• **Collection entries**

^^^^^^^^^^^^^^^^

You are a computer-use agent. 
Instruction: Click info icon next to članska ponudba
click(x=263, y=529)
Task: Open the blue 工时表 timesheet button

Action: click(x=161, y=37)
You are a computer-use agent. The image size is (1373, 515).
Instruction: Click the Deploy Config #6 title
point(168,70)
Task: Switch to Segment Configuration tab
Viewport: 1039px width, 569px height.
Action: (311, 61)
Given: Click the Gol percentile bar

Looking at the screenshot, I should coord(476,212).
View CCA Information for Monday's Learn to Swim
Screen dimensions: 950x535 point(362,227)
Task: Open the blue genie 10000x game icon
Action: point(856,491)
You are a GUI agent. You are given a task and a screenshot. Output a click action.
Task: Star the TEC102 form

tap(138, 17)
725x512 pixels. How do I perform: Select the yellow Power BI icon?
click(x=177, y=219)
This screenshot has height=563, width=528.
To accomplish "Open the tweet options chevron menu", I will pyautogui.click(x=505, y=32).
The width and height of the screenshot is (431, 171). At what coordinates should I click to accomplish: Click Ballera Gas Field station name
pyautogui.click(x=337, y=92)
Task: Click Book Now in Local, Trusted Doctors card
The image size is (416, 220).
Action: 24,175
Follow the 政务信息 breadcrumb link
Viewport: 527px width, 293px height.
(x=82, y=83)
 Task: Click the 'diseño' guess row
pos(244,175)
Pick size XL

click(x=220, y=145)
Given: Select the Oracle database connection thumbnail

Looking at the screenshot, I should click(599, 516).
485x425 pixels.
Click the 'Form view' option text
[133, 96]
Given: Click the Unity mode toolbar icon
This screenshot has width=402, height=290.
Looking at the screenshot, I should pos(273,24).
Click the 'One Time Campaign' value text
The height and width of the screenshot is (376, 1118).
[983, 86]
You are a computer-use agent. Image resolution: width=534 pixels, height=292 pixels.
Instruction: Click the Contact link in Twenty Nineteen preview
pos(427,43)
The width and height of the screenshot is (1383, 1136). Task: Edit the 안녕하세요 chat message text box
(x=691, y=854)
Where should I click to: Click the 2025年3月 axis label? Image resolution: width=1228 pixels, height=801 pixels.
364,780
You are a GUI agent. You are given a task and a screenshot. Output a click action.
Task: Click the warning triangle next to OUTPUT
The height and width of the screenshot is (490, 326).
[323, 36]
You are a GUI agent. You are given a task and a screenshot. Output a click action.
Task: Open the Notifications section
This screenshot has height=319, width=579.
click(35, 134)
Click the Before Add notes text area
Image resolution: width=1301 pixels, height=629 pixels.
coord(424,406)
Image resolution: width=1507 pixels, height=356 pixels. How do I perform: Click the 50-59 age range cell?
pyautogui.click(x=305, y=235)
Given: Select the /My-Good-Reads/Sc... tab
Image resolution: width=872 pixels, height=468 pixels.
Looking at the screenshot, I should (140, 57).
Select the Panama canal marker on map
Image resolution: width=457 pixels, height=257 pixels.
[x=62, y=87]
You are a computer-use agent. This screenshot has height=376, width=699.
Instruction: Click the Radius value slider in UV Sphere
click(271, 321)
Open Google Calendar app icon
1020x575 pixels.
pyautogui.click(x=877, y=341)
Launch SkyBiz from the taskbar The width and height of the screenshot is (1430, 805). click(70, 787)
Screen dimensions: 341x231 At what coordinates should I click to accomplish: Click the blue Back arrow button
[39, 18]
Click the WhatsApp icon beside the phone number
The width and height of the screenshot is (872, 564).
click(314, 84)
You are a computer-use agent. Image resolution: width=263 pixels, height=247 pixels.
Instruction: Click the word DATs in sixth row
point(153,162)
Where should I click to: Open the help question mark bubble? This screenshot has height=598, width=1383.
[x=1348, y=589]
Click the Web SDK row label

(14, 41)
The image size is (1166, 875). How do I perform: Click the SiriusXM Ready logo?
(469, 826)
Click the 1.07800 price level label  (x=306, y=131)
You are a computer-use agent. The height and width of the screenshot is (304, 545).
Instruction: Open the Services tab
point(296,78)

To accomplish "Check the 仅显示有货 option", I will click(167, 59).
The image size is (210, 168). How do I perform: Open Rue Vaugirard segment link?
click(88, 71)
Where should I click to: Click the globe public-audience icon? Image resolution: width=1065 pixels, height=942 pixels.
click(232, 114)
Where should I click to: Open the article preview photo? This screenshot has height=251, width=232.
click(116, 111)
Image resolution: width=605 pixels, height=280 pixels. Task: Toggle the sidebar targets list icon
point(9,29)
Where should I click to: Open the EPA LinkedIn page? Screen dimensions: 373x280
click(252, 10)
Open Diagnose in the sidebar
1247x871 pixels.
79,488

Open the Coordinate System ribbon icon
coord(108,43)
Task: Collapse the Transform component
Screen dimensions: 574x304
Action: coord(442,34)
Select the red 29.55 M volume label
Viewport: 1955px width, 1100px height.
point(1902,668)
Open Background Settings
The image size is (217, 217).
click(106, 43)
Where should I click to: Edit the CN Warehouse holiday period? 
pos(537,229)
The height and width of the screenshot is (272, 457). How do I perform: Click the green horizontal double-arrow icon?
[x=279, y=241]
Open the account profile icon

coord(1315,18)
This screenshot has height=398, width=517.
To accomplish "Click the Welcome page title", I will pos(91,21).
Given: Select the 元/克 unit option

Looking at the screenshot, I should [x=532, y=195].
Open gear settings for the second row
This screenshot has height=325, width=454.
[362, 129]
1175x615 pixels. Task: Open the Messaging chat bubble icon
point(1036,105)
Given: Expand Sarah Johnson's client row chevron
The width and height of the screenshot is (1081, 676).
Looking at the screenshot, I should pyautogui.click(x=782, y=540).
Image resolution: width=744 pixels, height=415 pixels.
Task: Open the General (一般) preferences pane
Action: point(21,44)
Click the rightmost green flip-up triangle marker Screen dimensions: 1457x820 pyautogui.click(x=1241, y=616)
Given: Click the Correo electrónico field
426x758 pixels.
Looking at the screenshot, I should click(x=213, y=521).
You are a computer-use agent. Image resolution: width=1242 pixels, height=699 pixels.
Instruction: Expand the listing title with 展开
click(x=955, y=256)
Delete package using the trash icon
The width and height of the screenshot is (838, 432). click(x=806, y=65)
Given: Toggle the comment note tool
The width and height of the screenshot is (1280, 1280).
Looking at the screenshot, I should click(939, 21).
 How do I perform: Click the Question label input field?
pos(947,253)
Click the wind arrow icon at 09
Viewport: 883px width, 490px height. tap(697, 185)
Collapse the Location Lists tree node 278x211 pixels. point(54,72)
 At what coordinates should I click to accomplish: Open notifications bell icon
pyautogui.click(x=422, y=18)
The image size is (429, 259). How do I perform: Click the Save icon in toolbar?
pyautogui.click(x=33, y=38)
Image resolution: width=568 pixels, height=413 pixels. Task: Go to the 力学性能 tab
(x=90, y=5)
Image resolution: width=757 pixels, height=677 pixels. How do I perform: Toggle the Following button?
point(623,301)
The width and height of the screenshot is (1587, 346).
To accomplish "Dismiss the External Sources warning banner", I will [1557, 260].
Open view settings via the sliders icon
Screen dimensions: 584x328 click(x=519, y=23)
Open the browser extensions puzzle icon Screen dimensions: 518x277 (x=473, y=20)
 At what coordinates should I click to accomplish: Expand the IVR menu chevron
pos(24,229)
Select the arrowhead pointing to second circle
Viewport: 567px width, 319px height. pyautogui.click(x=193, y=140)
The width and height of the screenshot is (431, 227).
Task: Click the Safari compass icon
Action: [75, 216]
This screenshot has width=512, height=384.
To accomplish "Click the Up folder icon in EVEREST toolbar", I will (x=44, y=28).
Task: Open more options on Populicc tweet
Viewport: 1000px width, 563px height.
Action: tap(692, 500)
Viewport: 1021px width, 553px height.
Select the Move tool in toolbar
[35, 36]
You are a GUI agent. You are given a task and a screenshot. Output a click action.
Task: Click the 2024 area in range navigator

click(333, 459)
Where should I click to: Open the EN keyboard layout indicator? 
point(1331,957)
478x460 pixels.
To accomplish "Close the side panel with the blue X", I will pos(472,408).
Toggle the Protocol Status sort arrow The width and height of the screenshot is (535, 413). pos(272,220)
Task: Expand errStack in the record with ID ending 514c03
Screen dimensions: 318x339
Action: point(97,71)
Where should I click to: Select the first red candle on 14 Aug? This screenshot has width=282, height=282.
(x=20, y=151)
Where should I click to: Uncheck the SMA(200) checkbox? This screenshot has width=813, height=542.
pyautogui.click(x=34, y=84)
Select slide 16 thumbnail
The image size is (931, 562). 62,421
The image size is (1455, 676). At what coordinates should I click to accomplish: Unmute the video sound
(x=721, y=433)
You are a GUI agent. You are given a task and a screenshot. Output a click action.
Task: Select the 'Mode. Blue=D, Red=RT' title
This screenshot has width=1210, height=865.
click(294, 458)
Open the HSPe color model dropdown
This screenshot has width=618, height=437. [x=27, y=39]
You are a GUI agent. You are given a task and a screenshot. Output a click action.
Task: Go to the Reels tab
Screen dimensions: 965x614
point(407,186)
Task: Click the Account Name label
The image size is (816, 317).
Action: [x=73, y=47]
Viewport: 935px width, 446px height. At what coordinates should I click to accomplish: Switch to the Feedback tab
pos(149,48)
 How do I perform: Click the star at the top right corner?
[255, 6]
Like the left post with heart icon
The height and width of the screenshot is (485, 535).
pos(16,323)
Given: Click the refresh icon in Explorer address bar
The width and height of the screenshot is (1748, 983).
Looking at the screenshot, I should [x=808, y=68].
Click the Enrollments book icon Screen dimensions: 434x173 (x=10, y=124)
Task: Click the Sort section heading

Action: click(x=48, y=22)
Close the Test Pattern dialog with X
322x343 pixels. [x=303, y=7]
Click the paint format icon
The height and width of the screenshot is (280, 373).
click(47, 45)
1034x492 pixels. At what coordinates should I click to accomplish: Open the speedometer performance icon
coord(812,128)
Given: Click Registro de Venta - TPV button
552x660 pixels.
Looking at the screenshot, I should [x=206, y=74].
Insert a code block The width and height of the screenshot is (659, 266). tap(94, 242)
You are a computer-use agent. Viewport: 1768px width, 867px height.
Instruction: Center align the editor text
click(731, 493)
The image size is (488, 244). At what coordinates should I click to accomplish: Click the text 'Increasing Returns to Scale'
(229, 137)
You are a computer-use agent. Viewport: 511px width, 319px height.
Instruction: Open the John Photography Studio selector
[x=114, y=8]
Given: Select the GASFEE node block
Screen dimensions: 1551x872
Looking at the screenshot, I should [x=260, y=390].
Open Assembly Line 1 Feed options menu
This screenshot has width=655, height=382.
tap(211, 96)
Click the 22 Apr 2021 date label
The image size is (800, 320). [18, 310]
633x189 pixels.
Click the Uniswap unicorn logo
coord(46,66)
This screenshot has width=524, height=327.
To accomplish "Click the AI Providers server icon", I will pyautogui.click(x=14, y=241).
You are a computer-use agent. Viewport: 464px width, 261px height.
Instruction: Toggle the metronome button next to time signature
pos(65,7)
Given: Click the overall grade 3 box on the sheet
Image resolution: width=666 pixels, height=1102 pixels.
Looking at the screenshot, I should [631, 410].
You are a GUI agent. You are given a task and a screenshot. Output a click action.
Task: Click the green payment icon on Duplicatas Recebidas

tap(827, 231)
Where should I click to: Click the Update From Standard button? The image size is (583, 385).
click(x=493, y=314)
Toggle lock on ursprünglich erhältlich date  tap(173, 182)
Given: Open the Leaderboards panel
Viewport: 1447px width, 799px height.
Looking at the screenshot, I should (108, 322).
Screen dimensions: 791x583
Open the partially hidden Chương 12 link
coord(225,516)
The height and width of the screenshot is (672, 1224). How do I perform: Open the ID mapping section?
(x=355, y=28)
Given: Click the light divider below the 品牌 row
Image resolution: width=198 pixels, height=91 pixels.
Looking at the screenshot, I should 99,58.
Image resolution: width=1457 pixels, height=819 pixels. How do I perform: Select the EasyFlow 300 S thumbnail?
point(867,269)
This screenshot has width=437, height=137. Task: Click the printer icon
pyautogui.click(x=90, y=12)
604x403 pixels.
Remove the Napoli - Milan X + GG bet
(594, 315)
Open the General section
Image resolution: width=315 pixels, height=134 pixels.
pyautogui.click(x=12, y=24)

^^^^^^^^^^^^^^^^

• **Problem**
Switch "Image resolution" to "Screenshot size" throughout the part of the listing that opens with the line containing "Click the Before Add notes text area" and closes with the line containing "pyautogui.click(x=305, y=235)". Give back only those lines, with nothing else changed.

• **Task result**
Click the Before Add notes text area
Screenshot size: width=1301 pixels, height=629 pixels.
coord(424,406)
Screenshot size: width=1507 pixels, height=356 pixels. How do I perform: Click the 50-59 age range cell?
pyautogui.click(x=305, y=235)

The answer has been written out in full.